What are all these Democrats doing in the South Bay, anyway? Aren’t they supposed to be at the Biltmore, with a half-century’s worth of history and heritage as L.A.’s party spot for Democratic Party campaigners? But the hotel-workers union is involved in a contract battle with the Biltmore and most other downtown hotels.


“What Democrats do, is they respect picket lines,” offers Miguel Contreras of the Los Angeles County Federation of Labor. “And we’re out here because this is a good union hotel, and not embroiled in a controversy with the hotel-workers union.”


He explains that he and Assembly Speaker Fabian Nuñez cooked up the South Bay idea just a week ago, over dinner, to give Democrats a place to celebrate. And so hundreds of Democrats streamed over to Manhattan Beach, the land of the endless mall, where the ocean breeze meets the office park.

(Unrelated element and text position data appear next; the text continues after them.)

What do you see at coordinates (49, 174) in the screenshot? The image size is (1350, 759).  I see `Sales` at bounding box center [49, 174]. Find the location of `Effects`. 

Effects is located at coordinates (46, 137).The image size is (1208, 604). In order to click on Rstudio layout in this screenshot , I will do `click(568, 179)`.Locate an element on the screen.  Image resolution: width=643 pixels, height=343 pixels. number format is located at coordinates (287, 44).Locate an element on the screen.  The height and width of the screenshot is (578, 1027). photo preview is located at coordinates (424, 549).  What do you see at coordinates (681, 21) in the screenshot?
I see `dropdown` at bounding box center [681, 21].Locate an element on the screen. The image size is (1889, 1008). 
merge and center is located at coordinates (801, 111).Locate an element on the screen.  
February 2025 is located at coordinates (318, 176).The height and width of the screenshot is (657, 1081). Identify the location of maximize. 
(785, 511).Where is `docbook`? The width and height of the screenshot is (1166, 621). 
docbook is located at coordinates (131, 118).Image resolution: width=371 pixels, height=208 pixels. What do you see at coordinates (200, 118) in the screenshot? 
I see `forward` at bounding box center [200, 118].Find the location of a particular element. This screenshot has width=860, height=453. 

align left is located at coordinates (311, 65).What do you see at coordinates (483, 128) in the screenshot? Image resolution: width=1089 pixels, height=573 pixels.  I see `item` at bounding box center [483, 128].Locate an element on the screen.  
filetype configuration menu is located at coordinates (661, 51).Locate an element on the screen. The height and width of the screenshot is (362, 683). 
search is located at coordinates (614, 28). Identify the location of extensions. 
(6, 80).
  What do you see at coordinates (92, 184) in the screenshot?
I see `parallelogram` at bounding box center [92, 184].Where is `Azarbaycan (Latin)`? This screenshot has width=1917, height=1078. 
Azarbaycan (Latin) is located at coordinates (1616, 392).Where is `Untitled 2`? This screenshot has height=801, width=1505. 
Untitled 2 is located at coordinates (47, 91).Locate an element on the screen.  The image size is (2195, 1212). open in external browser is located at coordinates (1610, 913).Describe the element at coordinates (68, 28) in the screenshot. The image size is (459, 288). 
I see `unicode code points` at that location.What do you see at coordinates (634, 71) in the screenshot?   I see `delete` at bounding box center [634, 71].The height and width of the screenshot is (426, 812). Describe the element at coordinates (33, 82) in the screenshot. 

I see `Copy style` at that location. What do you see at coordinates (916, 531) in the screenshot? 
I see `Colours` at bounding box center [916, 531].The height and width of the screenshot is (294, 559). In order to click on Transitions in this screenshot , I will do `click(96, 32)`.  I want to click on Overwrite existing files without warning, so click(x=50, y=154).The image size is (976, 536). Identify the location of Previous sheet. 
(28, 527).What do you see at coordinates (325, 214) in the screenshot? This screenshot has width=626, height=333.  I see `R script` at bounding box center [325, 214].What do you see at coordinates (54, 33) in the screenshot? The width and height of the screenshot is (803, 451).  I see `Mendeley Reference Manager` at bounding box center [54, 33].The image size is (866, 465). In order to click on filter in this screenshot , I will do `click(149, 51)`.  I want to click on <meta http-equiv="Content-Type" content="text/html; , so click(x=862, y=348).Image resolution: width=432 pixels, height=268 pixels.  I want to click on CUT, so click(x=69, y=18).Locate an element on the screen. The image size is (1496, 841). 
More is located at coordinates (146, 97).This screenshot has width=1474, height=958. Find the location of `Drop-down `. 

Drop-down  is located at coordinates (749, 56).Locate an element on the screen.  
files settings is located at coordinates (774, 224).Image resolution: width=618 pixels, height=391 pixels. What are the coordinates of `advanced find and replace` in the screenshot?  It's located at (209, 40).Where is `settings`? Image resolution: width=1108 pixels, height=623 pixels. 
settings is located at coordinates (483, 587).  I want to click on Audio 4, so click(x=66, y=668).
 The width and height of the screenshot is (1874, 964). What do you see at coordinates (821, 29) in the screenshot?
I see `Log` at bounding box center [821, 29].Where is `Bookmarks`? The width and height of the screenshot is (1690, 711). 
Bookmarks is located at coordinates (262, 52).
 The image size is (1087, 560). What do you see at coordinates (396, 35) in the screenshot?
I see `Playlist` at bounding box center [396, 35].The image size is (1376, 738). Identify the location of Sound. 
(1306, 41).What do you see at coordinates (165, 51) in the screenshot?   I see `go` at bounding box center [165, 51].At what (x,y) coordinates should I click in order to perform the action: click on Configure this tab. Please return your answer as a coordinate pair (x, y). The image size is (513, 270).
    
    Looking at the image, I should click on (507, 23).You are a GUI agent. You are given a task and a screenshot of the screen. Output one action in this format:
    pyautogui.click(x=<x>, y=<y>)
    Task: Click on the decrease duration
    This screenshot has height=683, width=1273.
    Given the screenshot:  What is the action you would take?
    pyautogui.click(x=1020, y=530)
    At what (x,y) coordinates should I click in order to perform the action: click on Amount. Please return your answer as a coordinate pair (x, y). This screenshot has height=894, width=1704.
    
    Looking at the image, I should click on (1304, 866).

Barbara Boxer was celebrating up in the Bay Area, but the Manhattan Beach Marriott drew a slew of party luminaries who took the presidential situation philosophically while exulting that the Assembly Democrats had held their own against a series of challenges put up by Governor Arnold Schwarzenegger.


“I think it looks very good, because the Democrats are going to maintain a solid majority,” says Karen Bass, whose election to the Assembly was assured with her March primary victory. “I’m very excited about going up and being a part of the team.”


Los Angeles Mayor James Hahn acknowledges a grim outlook for Measure A, a sales-tax initiative that would have paid for hundreds of new police officers he has been trying to add. But the city will just have to come up with another way, he says. What about the numbers coming in from battleground states?


“It’s hard for California to figure out what’s going on in the rest of the country,” Hahn says. “In California we’re strongly for Kerry and want it to change. I don’t understand what’s going on in the middle of the country.”


The mayor, by the way, has his entire media staff at the event, and a few other aides besides. It’s a reminder that presidential election or no, he’s got his own re-election coming up in four months.


There are plenty of staffers here, too, for mayoral challenger Antonio Villaraigosa, although the candidate himself chose to be with the Kerry campaign in Massachusetts. He could be seen in L.A. on Spanish-language TV, Boston scenes in the background, telling audiences here that voters were ready for change in the White House.


State Senator Richard Alarcon, also a mayoral candidate, works the room as well, and reminds despondent Democrats staring at the numbers on the giant TV screen that he once won an election by 29 votes. From the podium, Congresswoman Jane Harman has a similar message.


“We’re going to do it!” Harman shouts. “Ten years ago, I was down 92 votes at 5 a.m. Two weeks later I won, and I’ve been winning ever since!” That seems to give the Dems a bit of cheer. Until they go out to the lobby bar, where the TVs tuned to Fox News have given Ohio to Bush and give the president 269 electoral votes. Just one more needed. The ballroom slowly empties, and people drift over toward the bar and the Fox numbers.


Then, from the ballroom — a shriek. And a cheer! And dozens, now hundreds, of people run back in. There is applause, cheering, chants of “Sí, se puede!” What happened? Has Florida turned again? Is it all over? Did Kerry pull it out?


Not quite. But he has taken Minnesota. And maybe Michigan. That’s something, anyway. In here, on CNN, Bush’s lead is a modest 249-242 — way better for Kerry than the 269 Bush has on Fox, out at the bar.


Past midnight, weary Democrats continued to shuttle back and forth between the CNN screens in the ballroom and the Fox screens at the bar, but in either case, there was little to hear, except reminders that it takes 11 days before provisional ballots will be counted, and little to see, except various maps of the state of Ohio.


Once again, Democrats would have to rest on hope — as blind and irrational as it might look to the rest of the world.